Liveness Probe Failure
Persistent Volume fails to mount
Validation Error
In addition, eviction is based on resources - EvictionPolicy
It can be also caused by DRAINing the Node/Pod. You can read about DRAIN here.

Deploying container as a CronJob to (Google) Kubernetes Engine - How to stop Pod after completing task

I have a container that runs some data fetching from a MySQL database and simply displays the result in console.log(), and want to run this as a cron job in GKE. So far I have the container working on my local machine, and have successfully deployed this to GKE (in terms of there being no errors thrown so far as I can see).
However, the pods that were created were just left as Running instead of stopping after completion of the task. Are the pods supposed to stop automatically after executing all the code, or do they require explicit instruction to stop and if so what is the command to terminate a pod after creation (by the Cron Job)?
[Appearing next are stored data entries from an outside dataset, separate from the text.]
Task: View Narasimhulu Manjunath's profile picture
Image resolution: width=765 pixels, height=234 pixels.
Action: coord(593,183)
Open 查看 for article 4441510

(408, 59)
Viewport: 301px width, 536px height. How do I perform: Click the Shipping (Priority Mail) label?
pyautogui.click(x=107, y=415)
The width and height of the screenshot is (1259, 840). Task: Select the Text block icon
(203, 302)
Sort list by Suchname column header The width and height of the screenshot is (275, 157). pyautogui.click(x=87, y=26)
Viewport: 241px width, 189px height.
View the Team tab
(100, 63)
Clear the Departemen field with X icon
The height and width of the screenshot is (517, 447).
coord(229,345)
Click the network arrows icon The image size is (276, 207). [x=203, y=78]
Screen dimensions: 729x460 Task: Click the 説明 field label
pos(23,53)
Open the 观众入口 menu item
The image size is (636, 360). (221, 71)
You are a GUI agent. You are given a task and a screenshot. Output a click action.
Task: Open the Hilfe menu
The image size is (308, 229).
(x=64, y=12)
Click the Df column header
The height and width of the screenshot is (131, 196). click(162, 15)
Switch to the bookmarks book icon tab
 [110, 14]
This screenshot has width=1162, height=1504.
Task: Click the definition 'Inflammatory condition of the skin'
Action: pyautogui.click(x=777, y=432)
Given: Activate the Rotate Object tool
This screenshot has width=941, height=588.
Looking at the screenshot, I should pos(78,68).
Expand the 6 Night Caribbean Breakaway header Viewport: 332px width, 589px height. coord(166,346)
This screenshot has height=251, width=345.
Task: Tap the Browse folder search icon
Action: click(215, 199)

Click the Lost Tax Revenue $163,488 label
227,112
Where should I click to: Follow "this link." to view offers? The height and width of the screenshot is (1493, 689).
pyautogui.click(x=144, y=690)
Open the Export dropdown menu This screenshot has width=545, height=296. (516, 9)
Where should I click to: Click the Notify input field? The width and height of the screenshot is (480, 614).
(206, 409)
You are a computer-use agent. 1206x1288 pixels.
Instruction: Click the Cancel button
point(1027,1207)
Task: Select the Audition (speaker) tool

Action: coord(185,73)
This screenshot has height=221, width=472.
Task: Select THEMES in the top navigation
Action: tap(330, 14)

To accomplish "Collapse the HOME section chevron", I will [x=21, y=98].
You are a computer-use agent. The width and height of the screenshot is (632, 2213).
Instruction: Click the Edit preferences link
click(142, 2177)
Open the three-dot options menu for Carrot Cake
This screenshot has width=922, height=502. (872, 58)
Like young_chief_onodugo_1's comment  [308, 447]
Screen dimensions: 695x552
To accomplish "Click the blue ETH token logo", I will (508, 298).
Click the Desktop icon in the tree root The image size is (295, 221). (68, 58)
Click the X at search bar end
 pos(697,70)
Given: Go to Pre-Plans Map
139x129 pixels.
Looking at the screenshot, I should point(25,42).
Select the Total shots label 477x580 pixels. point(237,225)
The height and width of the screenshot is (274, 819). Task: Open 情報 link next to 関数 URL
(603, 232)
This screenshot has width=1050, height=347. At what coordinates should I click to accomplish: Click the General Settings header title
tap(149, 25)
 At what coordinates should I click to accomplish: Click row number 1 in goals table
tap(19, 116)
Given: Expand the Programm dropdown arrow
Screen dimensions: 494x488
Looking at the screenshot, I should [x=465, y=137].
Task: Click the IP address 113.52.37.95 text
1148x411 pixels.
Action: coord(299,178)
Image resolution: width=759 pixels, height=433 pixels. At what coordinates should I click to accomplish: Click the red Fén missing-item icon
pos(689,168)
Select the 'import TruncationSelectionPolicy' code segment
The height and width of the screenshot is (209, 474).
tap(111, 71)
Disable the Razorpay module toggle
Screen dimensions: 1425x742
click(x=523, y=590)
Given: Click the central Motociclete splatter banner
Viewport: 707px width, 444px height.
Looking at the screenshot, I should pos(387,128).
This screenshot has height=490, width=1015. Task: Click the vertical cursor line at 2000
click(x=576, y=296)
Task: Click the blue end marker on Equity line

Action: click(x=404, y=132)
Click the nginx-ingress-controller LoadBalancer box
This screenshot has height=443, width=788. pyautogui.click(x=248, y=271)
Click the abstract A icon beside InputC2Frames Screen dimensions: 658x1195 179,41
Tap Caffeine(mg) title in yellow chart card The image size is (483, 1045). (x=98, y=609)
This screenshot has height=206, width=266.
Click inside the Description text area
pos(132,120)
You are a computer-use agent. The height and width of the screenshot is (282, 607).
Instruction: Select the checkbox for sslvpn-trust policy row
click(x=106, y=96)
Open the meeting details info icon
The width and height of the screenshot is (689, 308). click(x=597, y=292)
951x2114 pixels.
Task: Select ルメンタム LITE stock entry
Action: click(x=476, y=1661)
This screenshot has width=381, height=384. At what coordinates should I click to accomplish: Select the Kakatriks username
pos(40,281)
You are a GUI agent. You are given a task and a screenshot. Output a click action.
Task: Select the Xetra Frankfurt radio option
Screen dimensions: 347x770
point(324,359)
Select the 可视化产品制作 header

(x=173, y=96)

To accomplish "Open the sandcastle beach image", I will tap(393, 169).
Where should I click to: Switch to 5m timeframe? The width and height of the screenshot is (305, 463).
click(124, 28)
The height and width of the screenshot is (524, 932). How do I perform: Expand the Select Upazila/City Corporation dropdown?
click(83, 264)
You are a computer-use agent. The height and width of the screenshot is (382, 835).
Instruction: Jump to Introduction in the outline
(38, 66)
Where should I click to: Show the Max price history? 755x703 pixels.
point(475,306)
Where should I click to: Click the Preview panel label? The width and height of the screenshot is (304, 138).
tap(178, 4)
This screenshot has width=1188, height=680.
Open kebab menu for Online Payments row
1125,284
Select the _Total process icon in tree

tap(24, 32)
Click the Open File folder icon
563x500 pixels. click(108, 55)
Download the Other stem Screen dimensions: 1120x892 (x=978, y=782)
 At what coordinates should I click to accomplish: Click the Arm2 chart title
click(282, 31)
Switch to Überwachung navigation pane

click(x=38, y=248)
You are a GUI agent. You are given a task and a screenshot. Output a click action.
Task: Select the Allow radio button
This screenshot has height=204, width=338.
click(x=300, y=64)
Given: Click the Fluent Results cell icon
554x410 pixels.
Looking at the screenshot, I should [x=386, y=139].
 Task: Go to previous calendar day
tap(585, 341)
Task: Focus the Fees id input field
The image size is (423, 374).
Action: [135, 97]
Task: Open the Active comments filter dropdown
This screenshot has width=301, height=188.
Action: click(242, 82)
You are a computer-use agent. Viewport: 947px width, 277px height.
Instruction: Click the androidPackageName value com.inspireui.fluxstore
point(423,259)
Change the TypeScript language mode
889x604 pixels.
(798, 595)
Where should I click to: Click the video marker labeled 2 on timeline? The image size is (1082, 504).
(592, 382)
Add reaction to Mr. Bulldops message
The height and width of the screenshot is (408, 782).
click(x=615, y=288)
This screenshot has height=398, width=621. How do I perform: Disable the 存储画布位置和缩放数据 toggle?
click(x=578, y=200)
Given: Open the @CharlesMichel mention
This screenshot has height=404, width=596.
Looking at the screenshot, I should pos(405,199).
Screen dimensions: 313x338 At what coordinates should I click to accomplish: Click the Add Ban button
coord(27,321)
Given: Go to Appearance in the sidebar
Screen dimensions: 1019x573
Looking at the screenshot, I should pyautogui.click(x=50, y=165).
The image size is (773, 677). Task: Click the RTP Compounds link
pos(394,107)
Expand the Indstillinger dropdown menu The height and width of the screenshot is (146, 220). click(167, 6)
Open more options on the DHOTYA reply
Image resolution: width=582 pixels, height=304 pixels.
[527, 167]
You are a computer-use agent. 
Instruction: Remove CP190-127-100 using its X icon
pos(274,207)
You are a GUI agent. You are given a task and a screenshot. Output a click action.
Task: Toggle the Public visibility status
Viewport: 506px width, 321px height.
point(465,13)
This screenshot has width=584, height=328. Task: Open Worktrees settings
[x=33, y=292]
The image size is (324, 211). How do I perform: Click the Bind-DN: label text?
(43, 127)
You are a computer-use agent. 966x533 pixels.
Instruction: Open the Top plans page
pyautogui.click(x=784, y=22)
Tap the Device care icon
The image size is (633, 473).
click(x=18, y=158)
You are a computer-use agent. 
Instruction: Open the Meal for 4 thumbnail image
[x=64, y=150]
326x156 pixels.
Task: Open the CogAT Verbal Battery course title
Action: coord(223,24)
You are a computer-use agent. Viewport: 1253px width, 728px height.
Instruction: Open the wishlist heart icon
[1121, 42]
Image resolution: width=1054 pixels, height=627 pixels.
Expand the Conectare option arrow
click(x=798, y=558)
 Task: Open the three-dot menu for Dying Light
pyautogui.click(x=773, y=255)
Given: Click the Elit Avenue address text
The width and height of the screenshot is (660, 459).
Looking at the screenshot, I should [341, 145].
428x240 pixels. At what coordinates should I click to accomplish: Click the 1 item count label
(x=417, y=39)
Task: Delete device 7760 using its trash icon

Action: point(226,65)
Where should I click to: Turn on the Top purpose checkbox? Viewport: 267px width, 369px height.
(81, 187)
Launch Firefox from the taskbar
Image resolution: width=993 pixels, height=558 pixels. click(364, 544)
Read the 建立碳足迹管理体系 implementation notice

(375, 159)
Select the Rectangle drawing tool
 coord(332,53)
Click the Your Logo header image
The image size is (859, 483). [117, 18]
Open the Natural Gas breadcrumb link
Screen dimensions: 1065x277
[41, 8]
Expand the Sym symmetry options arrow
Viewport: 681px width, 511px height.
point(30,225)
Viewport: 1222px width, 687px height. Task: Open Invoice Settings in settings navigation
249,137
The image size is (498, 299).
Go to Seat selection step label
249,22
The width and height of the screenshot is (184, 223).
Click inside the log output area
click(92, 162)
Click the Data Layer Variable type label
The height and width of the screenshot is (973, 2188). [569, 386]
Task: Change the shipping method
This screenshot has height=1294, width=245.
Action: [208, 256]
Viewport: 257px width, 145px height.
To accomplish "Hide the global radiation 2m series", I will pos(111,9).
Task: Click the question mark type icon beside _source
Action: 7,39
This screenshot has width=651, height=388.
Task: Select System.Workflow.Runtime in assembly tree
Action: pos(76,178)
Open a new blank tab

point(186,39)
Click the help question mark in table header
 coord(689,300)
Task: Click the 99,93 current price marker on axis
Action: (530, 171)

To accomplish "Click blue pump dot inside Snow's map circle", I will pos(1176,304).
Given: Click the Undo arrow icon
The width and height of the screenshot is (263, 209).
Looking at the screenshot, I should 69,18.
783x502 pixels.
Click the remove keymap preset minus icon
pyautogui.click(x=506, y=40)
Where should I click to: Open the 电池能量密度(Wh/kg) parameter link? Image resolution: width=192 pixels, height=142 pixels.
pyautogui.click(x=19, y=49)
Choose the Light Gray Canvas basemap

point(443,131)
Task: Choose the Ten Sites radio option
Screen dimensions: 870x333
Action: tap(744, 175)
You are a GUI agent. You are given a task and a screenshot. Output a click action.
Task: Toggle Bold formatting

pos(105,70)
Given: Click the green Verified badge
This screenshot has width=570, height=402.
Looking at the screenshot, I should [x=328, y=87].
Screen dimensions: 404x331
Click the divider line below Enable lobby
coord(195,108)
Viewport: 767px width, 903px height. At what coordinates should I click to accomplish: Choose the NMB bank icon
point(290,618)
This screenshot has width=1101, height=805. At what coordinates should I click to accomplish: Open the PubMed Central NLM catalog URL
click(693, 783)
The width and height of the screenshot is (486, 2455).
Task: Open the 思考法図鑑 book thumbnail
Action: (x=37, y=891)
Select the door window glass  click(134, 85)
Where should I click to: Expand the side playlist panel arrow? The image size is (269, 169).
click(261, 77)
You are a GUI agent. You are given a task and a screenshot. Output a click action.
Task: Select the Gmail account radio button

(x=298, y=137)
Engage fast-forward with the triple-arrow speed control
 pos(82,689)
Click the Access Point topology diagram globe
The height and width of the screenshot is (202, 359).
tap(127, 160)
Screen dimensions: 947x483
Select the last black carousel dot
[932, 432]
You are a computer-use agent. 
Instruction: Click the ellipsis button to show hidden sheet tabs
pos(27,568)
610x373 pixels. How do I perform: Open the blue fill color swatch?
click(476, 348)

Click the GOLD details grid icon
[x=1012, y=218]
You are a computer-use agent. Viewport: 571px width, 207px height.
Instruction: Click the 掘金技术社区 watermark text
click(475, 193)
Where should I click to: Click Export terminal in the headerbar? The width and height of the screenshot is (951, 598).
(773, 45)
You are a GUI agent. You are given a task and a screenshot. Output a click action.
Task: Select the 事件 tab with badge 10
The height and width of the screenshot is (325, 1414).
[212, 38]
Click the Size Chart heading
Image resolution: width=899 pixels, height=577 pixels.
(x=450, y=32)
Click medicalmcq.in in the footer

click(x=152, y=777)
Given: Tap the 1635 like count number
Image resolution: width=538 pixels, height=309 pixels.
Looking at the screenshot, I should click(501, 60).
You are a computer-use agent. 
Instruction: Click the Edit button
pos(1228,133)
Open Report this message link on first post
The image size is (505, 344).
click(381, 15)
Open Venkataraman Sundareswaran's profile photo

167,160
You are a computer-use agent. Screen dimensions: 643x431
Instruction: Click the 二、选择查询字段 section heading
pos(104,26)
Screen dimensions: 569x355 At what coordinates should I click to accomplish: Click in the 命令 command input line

I'm reading that there is supposedly some kind of termination grace period of ~30s by default, but after running a minutely-executed cronjob for ~20minutes, all the pods were still running. Not sure if there's a way to terminate the pods from inside the code, otherwise it would be a little silly to have a cronjob generating lots of pods left running idly..My cronjob.yaml below:
apiVersion: batch/v1beta1
kind: CronJob
metadata:
name: test
spec:
schedule: "5 * * * *"
jobTemplate:
spec:
template:
spec:
containers:
- name: test
image: gcr.io/project/test:v1
# env:
# - name: "DELAY"
# value: 15
restartPolicy: OnFailure
A CronJob is essentially a cookie cutter for jobs. That is, it knows how to create jobs and execute them at a certain time. Now, that being said, when looking at garbage collection and clean up behaviour of a CronJob, we can simply look at what the Kubernetes docs have to say about this topic in the context of jobs:
When a Job completes, no more Pods are created, but the Pods are not deleted either. Keeping them around allows you to still view the logs of completed pods to check for errors, warnings, or other diagnostic output. The job object also remains after it is completed so that you can view its status. It is up to the user to delete old jobs after noting their status. Delete the job with kubectl (e.g. kubectl delete jobs/pi or kubectl delete -f ./job.yaml).
Adding a process.kill(); line in the code to explicitly end the process after the code has finished executing allowed the pod to automatically stop after execution
A job in Kubernetes is intended to run a single instance of a pod and ensure it runs to completion. As another answer specifies, a CronJob is a factory for Jobs which knows how and when to spawn a job according to the specified schedule.
Accordingly, and unlike a service which is intended to run forever, the container(s) in the pod created by the pod must exit upon completion of the job. There is a notable problem with the sidecar pattern which often requires manual pod lifecycle handling; if your main pod requires additional pods to provide logging or database access, you must arrange for these to exit upon completion of the main pod, otherwise they will remain running and k8s will not consider the job complete. In such circumstances, the pod associated with the job will never terminate.
The termination grace period is not applicable here: this timer applies after Kubernetes has requested that your pod terminate (e.g. if you delete it). It specifies the maximum time the pod is afforded to shutdown gracefully before the kubelet will summarily terminate it. If Kubernetes never considers your job to be complete, this phase of the pod lifecycle will not be entered.
Furthermore, old pods are kept around after completion for some time to allow perusal of logs and such. You may see pods listed which are not actively running and so not consuming compute resources on your worker nodes.
If your pods are not completing, please provide more information regarding the code they are running so we can assist in determining why the process never exits.